Authored by Abraham Rudnick
Perspective
Complementary and Alternative Medicine (CAM) is commonly used Harris PE, et al [1], but its outcomes are mixed. For example, some prevention remedies such as Echinacea for secondary prevention of common colds have not been shown to be effective [2]. And some treatment interventions such as actual (compared to simulation) acupuncture for alleviation of some types of chronic pain have been shown to be effective [3,4]. The endorsement of CAM as such – by practicing clinicians and others supporting health care such as policy makers and health educators – when it is not rigorously shown to be more effective than placebo or sham/simulation care, is arguably unethical, as has been demonstrated to be the case with orthomolecular psychiatry [5]. Such endorsement of CAM should thus be addressed from a practice, policy and education perspective.

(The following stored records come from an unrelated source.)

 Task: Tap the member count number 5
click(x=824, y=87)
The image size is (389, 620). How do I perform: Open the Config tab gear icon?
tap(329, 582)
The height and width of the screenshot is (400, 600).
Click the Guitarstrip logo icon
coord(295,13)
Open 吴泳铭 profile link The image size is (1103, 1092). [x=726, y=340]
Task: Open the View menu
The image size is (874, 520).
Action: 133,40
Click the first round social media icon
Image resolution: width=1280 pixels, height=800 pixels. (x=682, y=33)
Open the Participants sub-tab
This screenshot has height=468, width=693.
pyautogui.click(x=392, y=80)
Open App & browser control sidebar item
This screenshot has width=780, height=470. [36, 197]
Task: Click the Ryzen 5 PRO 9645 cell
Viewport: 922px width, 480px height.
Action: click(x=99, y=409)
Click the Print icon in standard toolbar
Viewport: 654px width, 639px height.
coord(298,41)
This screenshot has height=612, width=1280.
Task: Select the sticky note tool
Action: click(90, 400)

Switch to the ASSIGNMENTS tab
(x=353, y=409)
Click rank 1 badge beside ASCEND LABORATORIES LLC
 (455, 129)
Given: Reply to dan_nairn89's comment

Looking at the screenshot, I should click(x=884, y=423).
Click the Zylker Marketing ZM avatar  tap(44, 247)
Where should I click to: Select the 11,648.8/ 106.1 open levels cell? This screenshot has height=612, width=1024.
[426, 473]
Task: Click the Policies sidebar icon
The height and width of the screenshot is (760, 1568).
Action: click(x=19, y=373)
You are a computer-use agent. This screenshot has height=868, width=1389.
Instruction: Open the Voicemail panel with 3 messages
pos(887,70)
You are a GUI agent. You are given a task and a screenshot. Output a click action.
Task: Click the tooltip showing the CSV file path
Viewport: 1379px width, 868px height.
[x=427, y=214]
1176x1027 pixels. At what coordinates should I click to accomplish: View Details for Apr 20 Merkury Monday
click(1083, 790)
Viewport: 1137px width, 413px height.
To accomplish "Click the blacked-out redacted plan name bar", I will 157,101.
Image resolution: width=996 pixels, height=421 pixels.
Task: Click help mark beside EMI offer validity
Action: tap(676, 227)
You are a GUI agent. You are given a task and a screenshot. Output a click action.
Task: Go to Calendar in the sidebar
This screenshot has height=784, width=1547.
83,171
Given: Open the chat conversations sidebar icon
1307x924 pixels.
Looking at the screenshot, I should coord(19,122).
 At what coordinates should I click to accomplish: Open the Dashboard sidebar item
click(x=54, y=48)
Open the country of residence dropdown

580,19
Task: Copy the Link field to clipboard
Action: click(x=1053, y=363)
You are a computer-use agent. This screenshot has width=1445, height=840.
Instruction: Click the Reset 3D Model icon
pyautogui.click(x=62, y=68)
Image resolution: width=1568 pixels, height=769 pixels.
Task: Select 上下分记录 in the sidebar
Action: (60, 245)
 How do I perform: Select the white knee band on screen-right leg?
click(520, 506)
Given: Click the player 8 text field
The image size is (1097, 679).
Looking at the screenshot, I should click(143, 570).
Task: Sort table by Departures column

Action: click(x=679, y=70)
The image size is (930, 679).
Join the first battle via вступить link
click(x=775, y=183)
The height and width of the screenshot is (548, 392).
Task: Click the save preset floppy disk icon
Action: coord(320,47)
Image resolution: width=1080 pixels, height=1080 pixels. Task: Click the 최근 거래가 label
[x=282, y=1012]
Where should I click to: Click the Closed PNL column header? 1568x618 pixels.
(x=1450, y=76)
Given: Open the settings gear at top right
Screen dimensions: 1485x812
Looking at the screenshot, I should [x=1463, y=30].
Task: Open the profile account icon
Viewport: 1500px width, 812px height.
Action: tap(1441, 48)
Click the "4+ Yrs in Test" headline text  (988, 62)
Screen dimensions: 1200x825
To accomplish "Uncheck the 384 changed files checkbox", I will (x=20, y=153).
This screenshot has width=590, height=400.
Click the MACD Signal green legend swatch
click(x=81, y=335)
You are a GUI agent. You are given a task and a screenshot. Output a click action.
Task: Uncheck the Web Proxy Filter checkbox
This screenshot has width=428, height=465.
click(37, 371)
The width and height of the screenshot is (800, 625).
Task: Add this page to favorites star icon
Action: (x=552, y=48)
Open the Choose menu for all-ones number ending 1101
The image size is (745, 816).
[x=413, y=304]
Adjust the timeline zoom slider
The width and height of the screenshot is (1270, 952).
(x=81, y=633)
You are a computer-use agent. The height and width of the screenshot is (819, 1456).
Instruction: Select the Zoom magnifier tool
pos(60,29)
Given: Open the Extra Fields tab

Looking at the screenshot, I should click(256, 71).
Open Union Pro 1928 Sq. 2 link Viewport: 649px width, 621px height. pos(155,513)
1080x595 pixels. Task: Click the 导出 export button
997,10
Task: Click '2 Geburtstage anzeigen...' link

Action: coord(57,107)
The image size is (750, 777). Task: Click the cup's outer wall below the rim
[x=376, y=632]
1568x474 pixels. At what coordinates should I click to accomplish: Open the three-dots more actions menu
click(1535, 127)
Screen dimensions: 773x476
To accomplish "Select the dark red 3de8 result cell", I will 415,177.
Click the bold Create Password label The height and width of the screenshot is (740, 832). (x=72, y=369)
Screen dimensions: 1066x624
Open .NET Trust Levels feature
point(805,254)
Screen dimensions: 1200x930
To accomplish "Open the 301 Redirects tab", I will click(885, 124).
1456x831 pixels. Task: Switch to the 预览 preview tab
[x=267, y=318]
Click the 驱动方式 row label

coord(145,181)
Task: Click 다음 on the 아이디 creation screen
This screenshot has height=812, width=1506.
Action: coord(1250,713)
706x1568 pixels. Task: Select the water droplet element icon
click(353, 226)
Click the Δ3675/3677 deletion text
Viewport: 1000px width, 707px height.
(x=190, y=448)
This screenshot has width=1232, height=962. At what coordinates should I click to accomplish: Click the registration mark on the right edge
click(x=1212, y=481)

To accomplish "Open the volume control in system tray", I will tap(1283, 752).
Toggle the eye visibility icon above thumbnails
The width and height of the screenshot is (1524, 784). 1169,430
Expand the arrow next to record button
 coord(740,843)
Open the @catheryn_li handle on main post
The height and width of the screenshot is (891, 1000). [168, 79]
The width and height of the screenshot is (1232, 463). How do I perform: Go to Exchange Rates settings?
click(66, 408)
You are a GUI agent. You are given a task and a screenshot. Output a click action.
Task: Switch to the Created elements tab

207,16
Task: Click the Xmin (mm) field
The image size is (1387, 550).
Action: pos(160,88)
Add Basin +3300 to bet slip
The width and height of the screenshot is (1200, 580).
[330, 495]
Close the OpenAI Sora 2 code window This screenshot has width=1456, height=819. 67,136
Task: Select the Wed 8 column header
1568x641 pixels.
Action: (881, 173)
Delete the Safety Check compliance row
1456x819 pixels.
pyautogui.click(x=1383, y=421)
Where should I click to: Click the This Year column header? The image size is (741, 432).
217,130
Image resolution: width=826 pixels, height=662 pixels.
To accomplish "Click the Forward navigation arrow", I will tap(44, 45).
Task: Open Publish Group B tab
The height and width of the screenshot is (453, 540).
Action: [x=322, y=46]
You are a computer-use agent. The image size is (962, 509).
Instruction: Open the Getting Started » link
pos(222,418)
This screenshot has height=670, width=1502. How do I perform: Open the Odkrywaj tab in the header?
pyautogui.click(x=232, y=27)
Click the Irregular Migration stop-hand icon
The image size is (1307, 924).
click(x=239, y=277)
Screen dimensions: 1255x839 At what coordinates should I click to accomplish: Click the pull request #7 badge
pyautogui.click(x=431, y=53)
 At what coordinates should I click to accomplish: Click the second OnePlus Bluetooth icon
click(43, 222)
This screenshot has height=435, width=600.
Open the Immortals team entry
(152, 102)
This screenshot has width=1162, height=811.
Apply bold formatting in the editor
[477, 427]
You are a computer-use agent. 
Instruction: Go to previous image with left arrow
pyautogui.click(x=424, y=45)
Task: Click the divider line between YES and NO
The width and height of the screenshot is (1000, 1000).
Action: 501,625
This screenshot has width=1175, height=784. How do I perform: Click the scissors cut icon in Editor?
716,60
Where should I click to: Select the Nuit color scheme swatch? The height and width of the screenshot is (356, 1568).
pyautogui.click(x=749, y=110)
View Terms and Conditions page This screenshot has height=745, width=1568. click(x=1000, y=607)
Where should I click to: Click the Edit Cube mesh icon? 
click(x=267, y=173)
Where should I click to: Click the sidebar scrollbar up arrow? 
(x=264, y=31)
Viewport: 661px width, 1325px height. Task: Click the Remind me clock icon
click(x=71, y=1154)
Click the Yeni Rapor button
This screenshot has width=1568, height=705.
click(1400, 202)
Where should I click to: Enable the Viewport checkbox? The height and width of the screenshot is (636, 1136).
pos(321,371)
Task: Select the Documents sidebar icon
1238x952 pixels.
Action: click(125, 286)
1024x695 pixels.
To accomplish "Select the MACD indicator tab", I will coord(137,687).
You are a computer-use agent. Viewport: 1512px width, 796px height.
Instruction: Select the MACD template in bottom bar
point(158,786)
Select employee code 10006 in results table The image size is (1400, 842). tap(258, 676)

From a practice perspective, no CAM should be provided (nor offered) by clinicians if there is no robust evidence supporting its effectiveness (and safety) compared to one or more effective (and safe) active interventions. Such independently replicated evidence requires multiple randomized controlled trials and meta-analysis or comparable research such as well-matched quasi-experimental studies and systematic reviewing. From a policy perspective, no CAM should be publicly funded if there is no robust evidence supporting its effectiveness (and safety); robust evidence supporting cost-effectiveness of CAM should be a preference rather than a requirement, as in various clinical situations, such as life threatening health challenges, cost considerations can be viewed as having secondary or marginal importance. And from an education perspective, no CAM should be taught to clinicians (nor arguably messaged to the general public) if there is no robust evidence supporting its effectiveness (and safety). Thus, aligning practice, policy and education with (robust) evidence is crucial for the ethics of CAM.